Ia menambahkan, jika biaya pembangunan rel kereta api diperkirakan sekitar Rp40 miliar per kilometer, maka total kebutuhan dana untuk menyelesaikan proyek Trans Sumatera hanya sekitar Rp52 triliun.

“Dengan modal sebesar itu, Indonesia sudah bisa memiliki jaringan kereta api Trans Sumatera yang strategis bagi konektivitas logistik nasional,” tegasnya.

BHS menambahkan, pemerintah juga bisa mengadakan tambahan 100 rangkaian kereta api (Rolling-Stock) seharga sekitar 100 Milyar per rangkaian atau total sekitar 10 triliun rupiah, dimana rangkaian kereta api terdiri dari rangkaian kereta penumpang kapasitas 10 gerbong, termasuk lokomotif.Serta sebagian bisa digunakan untuk kereta barang ( logistik ) dengan rangkaian 30 gerbong kereta barang, beserta lokomotifnya per rangkaian.

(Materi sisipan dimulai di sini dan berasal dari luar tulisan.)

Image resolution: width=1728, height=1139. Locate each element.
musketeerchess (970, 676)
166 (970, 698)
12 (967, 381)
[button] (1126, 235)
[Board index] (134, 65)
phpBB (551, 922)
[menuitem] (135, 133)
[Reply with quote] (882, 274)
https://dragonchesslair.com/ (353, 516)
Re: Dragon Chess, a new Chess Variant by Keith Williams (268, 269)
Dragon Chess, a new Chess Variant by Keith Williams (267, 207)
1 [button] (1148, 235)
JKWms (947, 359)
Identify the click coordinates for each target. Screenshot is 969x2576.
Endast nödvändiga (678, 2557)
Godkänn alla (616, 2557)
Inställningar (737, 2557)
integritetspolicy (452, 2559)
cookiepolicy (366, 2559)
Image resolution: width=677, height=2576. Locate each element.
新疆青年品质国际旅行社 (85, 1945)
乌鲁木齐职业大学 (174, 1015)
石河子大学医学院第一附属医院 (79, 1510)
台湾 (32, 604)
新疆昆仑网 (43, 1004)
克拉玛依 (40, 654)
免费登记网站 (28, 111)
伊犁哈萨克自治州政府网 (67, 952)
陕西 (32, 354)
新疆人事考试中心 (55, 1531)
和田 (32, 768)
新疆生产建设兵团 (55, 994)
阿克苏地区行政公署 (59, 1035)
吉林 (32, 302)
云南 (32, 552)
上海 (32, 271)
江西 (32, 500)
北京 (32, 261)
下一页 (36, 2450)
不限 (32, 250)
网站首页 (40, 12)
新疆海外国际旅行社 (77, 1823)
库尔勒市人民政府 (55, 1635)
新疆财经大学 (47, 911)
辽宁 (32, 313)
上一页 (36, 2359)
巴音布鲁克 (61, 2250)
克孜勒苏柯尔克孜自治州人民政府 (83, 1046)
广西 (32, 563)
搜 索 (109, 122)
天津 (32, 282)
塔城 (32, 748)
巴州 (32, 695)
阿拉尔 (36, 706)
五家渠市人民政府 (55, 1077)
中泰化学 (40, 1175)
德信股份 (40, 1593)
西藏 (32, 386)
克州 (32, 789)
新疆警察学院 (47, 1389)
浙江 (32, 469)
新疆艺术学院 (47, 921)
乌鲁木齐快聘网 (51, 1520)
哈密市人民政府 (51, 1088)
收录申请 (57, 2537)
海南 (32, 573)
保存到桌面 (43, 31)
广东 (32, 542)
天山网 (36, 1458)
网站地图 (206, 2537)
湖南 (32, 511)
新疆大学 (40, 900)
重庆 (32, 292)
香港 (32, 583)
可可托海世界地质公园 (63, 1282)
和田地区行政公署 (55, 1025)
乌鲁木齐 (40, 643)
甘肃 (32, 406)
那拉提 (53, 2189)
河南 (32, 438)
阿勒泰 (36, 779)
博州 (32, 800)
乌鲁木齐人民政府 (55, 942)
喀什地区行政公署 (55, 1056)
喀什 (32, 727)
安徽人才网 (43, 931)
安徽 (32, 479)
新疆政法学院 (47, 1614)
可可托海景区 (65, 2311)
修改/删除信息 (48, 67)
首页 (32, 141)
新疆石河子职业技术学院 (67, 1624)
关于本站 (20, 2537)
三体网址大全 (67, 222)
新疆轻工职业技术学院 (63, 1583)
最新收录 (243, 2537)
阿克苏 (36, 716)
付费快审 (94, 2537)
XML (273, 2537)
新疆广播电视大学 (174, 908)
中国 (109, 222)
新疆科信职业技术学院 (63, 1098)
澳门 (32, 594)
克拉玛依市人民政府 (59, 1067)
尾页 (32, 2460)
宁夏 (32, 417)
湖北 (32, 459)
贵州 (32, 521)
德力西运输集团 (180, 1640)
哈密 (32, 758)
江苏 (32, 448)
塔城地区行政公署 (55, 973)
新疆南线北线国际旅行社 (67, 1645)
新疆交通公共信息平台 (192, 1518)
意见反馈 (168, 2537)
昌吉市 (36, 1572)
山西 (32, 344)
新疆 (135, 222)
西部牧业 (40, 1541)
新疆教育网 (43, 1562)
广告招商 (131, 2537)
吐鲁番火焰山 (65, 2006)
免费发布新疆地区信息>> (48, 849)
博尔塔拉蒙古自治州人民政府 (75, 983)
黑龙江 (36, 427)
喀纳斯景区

"Dengan manfaat itu, sudah bisa dipastikan kereta api konvensional mampu memindahkan jutaan penumpang tiap tahun serta seluruh logistik sumber daya alam (SDA) maupun Agriculture yang jumlahnya miliaran ton logistik per tahunnya dari hasil wilayah Sumatera," ungkapnya.

Lebih lanjut, BHS mengungkapkan Trans Sulawesi sepanjang 1750 Km dengan biaya kilometer panjang rel tidak lebih dari Rp60 Triliun, ini jauh lebih kecil tetapi memiliki dampak yang besar bagi Ekonomi Wilayah sekitar.

Maka ekonomi di Pulau Sulawesi akan berkembang pesat dengan adanya logistik sumber daya alam seperti agrikultur dalam jumlah miliaran ton dan penumpang jutaan per tahun dapat diangkut oleh transportasi massal kereta api di Sulawesi. Tentu, lebih efektif dan murah.

"Dengan biaya yang tidak lebih dari Rp200 triliun, Trans Sumatera dan Trans Sulawesi dapat terealisasi untuk membangun ekonomi di sekitar 10 provinsi di Sumatera dan 6 Provinsi di Sulawesi, sehingga pertumbuhan ekonomi akan menggeliat, dan tentu akan terjadi pemerataan ekonomi akibat adanya transportasi publik massal tersebut," jelasnya.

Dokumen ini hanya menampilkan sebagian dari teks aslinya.